Detalles del ejercicio: Presenta como CSV de dos columnas, texto y respuesta, el material que empieza en la línea que contiene "Image resolution: width=802" y llega hasta la línea que contiene "This screenshot has", ambas incluidas. Usa una fila por cada texto con su respuesta, cada uno en un solo campo entre comillas y con los saltos de línea cambiados por espacios.

··· Entradas enumeradas ···

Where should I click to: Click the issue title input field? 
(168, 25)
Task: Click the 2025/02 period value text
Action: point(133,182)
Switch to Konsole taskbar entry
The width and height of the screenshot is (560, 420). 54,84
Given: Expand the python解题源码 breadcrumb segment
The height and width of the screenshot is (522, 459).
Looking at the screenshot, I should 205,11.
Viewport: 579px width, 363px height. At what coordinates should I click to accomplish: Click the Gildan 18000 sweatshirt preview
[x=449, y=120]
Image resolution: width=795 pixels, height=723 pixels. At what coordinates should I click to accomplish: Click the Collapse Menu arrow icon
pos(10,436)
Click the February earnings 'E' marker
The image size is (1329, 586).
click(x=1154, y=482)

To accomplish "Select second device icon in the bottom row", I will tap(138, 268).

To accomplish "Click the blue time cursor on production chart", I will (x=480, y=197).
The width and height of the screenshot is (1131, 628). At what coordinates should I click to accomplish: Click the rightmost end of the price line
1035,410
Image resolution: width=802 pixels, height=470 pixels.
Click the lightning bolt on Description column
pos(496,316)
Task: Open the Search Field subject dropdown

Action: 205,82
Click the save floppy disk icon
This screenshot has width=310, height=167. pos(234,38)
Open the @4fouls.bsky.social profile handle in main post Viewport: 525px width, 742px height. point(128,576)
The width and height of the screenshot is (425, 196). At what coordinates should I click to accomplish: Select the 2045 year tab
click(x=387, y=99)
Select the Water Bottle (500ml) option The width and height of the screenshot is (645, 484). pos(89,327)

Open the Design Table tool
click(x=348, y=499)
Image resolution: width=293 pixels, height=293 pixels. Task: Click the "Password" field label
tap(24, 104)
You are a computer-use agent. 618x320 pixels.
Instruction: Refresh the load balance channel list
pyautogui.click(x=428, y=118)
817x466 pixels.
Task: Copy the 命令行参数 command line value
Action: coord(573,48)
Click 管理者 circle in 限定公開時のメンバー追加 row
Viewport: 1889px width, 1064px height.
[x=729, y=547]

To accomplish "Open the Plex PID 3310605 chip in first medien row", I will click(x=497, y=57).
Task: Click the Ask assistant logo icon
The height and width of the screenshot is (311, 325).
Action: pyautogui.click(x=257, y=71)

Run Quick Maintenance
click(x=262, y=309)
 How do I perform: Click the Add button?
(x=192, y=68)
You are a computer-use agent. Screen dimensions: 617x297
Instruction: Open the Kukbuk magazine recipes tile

···

Tarea resuelta:
texto,respuesta
"Image resolution: width=802 pixels, height=470 pixels. Click the lightning bolt on Description column","pos(496,316)"
"Task: Open the Search Field subject dropdown","Action: 205,82"
"Click the save floppy disk icon","This screenshot has width=310, height=167. pos(234,38)"